8 Good Reasons to Help Build your Local Economy


(That aren’t carbon)

I admit that I’ve been trying to frame this argument for months. I am going to publish this in the middle of the thinking, because I’d rather discuss the imperfectly formed ideas than hold onto them for another several months. I started a brief flurry of activity on LinkedIn last fall, recording short videos for several of them. I’ve linked the videos in the various sections.

  1. Develop economic resilience
    Our current economy is deeply vulnerable to external shocks, and the more we need to obtain from places far away, the greater the risk of disruption. This is especially true for places in which even work is really done for far off businesses… the situation at a distance can change, and through no fault of your own, your entire local economy can be vulnerable. The more things you have the ability to source locally, the less your basic needs are susceptible to the whims of the broader world. (https://www.linkedin.com/feed/update/urn:li:activity:7135001228547117057/)
  2. Rebuild local relationships
    Get to know your neighbours. Even in a time of global disruption, the solutions are largely developed one neighbourhood at a time. You need one another in times of crisis.

### GIVEN INFORMATION
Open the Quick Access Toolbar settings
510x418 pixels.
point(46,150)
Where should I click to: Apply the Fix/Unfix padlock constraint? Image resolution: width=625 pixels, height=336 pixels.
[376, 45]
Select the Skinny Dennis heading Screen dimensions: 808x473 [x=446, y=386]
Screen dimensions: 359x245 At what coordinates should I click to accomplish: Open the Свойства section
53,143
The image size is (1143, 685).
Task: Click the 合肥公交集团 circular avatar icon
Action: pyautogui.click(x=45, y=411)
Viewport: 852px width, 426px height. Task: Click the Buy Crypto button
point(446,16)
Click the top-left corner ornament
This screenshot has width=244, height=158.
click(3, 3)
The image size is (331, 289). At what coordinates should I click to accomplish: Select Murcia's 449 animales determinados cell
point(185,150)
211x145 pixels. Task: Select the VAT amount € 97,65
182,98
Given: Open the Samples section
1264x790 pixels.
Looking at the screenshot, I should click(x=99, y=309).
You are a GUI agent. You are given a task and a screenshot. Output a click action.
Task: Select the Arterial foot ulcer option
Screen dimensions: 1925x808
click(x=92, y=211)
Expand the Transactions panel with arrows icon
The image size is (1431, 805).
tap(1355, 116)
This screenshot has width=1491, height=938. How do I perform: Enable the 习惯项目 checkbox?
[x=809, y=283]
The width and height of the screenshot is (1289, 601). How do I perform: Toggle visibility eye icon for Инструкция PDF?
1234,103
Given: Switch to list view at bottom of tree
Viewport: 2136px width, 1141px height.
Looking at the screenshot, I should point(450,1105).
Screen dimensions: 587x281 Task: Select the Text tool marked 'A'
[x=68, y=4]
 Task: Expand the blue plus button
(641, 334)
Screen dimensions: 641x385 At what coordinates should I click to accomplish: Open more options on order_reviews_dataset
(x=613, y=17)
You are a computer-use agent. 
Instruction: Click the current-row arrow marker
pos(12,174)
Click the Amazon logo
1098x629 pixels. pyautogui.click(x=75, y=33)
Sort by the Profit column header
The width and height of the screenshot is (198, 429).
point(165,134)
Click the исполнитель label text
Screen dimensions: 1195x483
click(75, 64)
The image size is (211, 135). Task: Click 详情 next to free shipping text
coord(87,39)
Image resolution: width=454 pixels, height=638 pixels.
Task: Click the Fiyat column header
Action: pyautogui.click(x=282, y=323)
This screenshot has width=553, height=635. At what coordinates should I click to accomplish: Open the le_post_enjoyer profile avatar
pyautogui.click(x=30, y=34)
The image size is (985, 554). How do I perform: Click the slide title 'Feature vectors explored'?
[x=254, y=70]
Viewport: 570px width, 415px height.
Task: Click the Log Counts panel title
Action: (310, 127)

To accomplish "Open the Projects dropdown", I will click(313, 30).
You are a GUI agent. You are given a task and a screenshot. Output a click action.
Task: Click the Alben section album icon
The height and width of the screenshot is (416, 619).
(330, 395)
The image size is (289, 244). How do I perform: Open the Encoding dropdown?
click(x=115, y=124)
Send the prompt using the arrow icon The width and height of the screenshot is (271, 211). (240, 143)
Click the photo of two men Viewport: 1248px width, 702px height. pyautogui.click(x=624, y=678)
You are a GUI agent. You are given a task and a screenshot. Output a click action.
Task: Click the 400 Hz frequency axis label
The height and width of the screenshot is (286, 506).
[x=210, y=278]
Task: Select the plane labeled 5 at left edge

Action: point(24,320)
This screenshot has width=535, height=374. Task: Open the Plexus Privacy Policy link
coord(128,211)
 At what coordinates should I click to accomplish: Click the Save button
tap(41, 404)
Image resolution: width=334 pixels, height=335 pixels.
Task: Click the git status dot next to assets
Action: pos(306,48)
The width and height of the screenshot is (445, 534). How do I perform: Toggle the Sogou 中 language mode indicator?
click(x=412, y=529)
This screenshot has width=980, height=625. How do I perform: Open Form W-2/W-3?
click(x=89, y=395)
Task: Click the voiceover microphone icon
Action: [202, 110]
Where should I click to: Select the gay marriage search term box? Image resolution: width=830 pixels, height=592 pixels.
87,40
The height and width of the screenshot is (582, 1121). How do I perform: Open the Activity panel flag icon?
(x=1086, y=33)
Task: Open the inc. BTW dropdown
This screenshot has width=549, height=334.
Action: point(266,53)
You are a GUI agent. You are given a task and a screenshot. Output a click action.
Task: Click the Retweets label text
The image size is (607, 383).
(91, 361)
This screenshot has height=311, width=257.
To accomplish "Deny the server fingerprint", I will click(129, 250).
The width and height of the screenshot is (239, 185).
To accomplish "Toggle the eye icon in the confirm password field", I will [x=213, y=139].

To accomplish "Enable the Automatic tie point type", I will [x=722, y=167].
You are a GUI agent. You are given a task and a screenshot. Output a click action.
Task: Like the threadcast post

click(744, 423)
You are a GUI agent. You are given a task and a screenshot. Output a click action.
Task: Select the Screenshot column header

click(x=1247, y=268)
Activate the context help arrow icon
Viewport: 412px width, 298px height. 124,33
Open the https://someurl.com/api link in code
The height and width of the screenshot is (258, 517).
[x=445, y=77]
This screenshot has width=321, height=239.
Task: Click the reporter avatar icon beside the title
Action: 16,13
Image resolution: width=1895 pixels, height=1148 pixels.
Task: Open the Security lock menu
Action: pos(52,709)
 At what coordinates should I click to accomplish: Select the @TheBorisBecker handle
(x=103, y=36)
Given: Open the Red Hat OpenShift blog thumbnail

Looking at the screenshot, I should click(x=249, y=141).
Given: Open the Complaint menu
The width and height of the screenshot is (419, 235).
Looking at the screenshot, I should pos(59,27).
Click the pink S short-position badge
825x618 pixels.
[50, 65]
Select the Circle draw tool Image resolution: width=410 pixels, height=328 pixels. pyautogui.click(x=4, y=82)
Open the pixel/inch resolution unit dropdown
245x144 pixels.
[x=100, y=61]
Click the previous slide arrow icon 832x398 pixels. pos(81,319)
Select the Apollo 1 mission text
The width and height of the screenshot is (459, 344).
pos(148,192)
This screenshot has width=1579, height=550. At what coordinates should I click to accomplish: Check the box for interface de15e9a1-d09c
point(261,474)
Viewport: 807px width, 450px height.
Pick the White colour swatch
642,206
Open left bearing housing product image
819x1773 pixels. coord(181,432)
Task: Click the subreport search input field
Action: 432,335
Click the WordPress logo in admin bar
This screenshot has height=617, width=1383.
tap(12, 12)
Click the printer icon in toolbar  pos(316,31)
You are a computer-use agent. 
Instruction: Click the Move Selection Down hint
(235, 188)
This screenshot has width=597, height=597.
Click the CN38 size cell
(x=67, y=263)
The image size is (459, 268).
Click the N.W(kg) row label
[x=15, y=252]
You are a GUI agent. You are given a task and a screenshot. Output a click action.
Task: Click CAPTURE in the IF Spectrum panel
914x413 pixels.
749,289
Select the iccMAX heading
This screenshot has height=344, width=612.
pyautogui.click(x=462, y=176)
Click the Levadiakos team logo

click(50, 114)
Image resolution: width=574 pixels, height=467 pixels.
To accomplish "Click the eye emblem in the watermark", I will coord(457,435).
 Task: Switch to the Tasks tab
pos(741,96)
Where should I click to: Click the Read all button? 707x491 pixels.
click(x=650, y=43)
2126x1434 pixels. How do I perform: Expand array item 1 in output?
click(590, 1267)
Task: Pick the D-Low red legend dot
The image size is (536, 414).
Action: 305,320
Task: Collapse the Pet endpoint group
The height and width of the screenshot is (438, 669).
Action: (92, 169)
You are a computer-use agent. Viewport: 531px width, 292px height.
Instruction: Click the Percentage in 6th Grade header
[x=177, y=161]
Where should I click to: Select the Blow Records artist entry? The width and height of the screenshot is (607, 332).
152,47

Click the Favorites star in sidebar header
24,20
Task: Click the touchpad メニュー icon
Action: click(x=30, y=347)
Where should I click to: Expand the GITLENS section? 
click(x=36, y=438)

### PROBLEM REQUIREMENTS
Please copy the piece on building a local economy from "(That aren’t carbon)" up to and including "the various sections.", changing "months" to "weeks" wherever it occurs.

### FINAL RESULT
(That aren’t carbon)

I admit that I’ve been trying to frame this argument for weeks. I am going to publish this in the middle of the thinking, because I’d rather discuss the imperfectly formed ideas than hold onto them for another several weeks. I started a brief flurry of activity on LinkedIn last fall, recording short videos for several of them. I’ve linked the videos in the various sections.